* PROMPT
Among the entries below, find the line with "Image resolution: width=609", then quote it and each following line up to and including the line with "The height and width of the screenshot is (504, 829).", and nothing else.

-------- PROVIDED DATA

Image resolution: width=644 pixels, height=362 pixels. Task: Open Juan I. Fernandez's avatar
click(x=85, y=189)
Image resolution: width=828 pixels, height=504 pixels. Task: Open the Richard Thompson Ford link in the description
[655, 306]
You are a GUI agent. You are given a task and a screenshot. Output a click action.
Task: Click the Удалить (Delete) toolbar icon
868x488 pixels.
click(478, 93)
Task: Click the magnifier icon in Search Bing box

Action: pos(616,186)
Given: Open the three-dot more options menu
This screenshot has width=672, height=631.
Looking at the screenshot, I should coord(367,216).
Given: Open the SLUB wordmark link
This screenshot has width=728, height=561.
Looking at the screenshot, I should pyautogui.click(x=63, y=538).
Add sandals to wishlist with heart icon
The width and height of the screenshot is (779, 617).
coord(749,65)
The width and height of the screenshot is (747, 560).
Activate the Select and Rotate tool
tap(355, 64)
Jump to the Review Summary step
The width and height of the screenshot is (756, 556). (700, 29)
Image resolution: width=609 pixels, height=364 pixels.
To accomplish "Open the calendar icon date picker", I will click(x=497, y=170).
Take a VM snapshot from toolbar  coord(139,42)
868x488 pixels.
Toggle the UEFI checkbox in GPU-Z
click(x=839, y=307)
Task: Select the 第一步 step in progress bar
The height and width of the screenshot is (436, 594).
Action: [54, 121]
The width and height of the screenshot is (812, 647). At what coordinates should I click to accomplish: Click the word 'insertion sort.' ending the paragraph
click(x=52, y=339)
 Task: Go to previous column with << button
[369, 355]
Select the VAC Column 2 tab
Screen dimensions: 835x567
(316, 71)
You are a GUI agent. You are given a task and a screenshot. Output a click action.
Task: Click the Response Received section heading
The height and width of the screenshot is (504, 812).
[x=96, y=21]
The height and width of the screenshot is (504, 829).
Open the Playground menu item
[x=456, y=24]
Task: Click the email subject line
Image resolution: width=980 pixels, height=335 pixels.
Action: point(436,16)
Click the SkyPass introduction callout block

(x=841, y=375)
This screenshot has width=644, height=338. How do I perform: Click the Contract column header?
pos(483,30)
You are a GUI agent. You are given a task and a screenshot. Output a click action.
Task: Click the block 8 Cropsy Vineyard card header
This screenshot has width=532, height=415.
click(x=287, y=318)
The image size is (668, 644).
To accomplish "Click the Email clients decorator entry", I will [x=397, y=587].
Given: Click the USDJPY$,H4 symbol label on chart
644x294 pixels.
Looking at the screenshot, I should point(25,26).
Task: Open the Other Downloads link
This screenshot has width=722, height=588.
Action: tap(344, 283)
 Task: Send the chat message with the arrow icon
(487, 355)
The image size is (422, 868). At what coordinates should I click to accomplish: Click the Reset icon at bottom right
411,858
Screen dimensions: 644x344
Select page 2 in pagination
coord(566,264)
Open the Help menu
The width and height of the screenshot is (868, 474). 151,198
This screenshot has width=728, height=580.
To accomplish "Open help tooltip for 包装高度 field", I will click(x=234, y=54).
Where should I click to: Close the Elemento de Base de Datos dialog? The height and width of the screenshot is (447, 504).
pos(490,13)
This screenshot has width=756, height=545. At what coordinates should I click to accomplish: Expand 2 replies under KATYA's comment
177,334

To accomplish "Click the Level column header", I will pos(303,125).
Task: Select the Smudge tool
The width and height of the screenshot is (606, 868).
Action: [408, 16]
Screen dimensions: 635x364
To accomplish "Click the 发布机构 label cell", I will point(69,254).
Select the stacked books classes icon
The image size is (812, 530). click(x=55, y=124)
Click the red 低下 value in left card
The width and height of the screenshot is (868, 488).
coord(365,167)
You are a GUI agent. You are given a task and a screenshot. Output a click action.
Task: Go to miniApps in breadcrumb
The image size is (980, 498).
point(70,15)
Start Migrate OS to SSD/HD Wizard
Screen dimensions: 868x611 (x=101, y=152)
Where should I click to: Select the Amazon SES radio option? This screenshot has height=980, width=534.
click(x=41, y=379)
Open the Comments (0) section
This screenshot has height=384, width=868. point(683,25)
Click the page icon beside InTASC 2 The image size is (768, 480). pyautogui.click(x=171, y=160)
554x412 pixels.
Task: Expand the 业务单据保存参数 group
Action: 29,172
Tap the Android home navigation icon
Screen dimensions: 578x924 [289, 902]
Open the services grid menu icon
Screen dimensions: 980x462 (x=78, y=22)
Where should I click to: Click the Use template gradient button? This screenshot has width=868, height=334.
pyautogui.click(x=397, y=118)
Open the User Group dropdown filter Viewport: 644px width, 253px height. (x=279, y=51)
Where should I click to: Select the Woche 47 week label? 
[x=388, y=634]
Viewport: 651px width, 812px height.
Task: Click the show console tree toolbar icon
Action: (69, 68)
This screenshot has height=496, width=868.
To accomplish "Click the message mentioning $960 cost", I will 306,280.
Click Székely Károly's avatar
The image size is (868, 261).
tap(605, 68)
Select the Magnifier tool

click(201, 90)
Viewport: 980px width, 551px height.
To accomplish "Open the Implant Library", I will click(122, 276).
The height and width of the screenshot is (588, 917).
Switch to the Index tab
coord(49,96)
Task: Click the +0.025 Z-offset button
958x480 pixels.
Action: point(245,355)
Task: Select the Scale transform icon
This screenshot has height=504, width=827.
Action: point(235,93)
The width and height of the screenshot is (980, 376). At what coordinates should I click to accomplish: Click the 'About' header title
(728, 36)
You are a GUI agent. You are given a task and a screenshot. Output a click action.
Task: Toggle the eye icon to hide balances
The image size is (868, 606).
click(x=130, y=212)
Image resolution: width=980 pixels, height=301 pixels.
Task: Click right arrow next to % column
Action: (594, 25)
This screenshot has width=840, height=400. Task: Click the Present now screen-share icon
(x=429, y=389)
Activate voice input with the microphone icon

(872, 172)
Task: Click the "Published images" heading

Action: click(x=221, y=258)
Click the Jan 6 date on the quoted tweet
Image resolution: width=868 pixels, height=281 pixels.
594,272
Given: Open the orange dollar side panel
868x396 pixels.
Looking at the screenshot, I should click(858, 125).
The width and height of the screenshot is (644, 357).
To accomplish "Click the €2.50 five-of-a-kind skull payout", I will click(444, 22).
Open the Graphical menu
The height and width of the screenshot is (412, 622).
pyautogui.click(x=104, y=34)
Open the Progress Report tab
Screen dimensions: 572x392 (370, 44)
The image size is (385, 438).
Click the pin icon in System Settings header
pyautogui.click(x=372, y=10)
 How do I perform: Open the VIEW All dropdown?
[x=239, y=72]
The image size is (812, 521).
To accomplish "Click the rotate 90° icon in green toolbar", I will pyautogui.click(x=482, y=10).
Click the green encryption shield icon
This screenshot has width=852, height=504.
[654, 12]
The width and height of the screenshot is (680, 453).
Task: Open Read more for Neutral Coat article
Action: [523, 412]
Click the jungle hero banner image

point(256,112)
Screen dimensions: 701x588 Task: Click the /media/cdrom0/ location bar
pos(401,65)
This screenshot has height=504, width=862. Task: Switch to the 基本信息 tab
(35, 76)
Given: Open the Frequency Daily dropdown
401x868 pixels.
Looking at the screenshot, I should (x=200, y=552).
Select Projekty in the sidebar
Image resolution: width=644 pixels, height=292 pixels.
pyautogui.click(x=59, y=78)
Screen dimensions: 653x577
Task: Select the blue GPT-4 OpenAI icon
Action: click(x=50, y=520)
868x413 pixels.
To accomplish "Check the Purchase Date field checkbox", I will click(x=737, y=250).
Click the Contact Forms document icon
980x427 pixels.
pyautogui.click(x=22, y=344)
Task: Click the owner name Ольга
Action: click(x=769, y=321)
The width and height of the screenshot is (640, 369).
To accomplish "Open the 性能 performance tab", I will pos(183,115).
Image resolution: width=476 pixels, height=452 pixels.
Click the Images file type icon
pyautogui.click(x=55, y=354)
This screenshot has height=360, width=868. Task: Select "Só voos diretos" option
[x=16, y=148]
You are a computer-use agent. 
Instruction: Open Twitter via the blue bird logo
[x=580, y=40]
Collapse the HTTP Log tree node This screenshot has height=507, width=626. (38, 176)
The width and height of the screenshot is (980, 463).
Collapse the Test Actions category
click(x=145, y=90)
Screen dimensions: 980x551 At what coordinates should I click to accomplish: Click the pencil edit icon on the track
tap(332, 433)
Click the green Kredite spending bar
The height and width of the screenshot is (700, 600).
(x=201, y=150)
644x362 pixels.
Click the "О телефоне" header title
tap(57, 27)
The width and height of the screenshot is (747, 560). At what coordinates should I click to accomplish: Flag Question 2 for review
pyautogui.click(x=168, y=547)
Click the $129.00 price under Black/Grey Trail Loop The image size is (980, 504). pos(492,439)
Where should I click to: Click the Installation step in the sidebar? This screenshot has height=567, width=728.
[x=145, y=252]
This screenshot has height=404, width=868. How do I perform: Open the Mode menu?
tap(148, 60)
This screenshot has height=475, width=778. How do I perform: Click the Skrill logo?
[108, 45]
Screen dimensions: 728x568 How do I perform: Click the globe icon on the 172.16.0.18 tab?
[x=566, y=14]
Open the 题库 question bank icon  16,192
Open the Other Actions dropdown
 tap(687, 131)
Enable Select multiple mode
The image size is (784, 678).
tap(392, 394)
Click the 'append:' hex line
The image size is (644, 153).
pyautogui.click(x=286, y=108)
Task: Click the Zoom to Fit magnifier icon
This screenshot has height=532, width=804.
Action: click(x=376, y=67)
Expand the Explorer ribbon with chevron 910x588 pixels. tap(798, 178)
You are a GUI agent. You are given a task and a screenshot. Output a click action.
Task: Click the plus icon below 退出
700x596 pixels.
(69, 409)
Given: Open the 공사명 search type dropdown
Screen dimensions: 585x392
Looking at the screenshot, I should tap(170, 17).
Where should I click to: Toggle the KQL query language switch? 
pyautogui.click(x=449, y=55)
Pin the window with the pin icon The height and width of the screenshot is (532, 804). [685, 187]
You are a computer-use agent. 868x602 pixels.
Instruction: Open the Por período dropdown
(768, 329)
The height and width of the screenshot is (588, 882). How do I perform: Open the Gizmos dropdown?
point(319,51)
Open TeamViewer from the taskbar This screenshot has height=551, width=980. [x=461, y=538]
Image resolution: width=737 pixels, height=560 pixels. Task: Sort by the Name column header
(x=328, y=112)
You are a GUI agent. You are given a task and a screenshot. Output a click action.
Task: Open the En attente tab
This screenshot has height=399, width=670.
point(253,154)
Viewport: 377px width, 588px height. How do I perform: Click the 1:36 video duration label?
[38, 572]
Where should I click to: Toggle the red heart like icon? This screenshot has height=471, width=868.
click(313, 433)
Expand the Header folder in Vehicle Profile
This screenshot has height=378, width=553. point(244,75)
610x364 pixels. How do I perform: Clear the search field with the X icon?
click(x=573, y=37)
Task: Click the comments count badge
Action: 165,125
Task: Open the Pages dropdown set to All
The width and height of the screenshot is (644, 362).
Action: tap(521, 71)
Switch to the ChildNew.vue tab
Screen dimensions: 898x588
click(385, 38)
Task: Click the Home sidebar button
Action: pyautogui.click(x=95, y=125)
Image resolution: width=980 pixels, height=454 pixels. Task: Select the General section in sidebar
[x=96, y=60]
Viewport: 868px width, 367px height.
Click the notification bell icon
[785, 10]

----------------

* YOUR SOLUTION
Image resolution: width=609 pixels, height=364 pixels.
To accomplish "Open the calendar icon date picker", I will click(x=497, y=170).
Take a VM snapshot from toolbar  coord(139,42)
868x488 pixels.
Toggle the UEFI checkbox in GPU-Z
click(x=839, y=307)
Task: Select the 第一步 step in progress bar
The height and width of the screenshot is (436, 594).
Action: [54, 121]
The width and height of the screenshot is (812, 647). At what coordinates should I click to accomplish: Click the word 'insertion sort.' ending the paragraph
click(x=52, y=339)
 Task: Go to previous column with << button
[369, 355]
Select the VAC Column 2 tab
Screen dimensions: 835x567
(316, 71)
You are a GUI agent. You are given a task and a screenshot. Output a click action.
Task: Click the Response Received section heading
The height and width of the screenshot is (504, 812).
[x=96, y=21]
The height and width of the screenshot is (504, 829).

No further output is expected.